Le Folle Blanche biologiche vendemmiate per Alburostre vengono pressate direttamente, fermentate con lieviti indigeni, quindi il vino viene affinato nove mesi sui lieviti in giare di gres. Nessun incollaggio, solfitazione o filtrazione.
Alburostre significa "bianco-becco" in francese antico. Nonostante la sua pallidezza – tipica della folle-blanche –, non ha nulla di uno sprovveduto inesperto. È un vino bianco molto bello, facile da bere (10 gradi alcolici), morbido, amabile, cesellato e tutto in purezza. Una bella nota fermentativa, lievitata, si eleva al di sopra della sua semplice descrizione per avvolgere il palato e accentuare ancora la lunghezza del vino. Molto goloso: riservatelo ai più bei salmoni affumicati, ai frutti di mare e persino al caviale. Il viticoltore consiglia tartare di salmone al coriandolo, trancio di merluzzo con burro bianco, o percebes al vapore.

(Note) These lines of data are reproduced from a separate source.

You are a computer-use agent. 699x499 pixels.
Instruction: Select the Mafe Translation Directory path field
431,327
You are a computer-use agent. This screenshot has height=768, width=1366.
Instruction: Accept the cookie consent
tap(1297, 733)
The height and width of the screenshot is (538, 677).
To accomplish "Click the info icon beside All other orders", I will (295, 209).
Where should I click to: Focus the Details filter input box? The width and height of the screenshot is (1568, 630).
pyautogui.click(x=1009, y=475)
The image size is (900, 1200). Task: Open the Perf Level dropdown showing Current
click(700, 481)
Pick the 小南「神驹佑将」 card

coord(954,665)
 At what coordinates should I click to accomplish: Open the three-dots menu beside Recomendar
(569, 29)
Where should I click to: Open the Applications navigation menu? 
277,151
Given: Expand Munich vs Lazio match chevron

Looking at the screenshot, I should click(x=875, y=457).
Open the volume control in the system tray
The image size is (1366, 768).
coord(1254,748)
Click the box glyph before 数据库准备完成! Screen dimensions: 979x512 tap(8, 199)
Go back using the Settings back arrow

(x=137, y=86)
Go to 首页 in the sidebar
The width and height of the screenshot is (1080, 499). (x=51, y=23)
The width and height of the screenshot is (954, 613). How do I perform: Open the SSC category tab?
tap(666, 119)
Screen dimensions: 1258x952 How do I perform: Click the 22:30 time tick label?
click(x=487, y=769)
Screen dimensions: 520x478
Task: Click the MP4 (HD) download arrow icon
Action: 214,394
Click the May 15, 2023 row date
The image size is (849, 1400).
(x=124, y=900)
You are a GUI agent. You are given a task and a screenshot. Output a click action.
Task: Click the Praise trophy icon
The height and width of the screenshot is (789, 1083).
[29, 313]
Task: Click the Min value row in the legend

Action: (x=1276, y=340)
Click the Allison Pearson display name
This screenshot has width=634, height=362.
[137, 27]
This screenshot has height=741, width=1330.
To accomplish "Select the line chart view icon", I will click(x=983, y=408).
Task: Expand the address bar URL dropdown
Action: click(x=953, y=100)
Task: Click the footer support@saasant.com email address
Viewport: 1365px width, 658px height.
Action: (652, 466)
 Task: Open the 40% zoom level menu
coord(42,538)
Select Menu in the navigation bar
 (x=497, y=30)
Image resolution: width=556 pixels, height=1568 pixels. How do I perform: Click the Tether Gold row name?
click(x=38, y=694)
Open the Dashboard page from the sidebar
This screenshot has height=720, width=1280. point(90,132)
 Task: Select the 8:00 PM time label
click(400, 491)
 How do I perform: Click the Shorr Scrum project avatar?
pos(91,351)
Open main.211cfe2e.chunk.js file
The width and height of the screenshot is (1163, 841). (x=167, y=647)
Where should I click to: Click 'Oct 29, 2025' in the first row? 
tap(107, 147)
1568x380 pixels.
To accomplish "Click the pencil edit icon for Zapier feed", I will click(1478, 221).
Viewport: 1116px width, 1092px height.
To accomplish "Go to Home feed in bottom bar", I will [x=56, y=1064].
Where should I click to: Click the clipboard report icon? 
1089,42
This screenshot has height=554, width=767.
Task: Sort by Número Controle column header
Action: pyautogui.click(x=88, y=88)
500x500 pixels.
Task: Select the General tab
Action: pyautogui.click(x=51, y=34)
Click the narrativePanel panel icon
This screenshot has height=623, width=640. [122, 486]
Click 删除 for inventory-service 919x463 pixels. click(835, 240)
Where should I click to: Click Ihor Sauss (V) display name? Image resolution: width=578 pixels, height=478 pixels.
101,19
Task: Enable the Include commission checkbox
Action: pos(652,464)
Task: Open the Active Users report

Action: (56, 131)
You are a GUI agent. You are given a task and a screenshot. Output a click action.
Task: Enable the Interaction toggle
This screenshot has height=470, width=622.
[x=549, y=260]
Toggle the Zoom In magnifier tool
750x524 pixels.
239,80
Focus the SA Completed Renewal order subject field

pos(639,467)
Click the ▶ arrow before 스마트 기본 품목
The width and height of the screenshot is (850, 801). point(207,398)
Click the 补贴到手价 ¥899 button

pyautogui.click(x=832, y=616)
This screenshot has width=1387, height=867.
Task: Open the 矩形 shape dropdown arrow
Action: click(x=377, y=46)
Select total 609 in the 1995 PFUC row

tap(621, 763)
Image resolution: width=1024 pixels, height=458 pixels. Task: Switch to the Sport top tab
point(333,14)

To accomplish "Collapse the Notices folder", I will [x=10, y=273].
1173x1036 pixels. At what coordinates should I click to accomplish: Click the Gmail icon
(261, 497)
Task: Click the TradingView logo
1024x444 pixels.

De Vini, con il commercio di Vinilibre, è l'attività multifunzionale di Christophe Bosque, originario di Saint-Nazaire. Il vino lo appassiona da sempre. Siamo particolarmente interessati alle sue creazioni locali, provenienti dalla sua vigna di circa due ettari e fermentate in vasche interrate alla maniera di Nantes – una vera e propria reinvenzione del Muscadet (fuori denominazione) in modalità naturale.
Dopo aver trascorso anni come commerciante, importatore e poi commerciante-vinificatore, questo ex cameraman con un diploma BTS in enologia-viticoltura acquista nel 2017 alcune parcelle (due ettari) di vigneti di Melon de Bourgogne a Gorges, nella Loira Atlantica, vicino a Clisson. I suoli sono costituiti da gabbro su substrato granitico, una configurazione pedologica particolare della regione di Nantes e in particolare di Clisson. Christophe non smette di elogiare questo tipo di suolo.
Le cuvée di Christophe possono provenire da uve acquistate sui migliori terroir francesi, in particolare nel Languedoc, ma il vignaiolo conserva un affetto particolare per le sue vigne, che cura con passione e attenzione al terroir. Sulle sue etichette e nelle sue denominazioni si nota un tocco di umorismo e un senso del gioco di parole, ma nella bottiglia è una cosa seria, vini fuori dai sentieri battuti come piacciono a lui.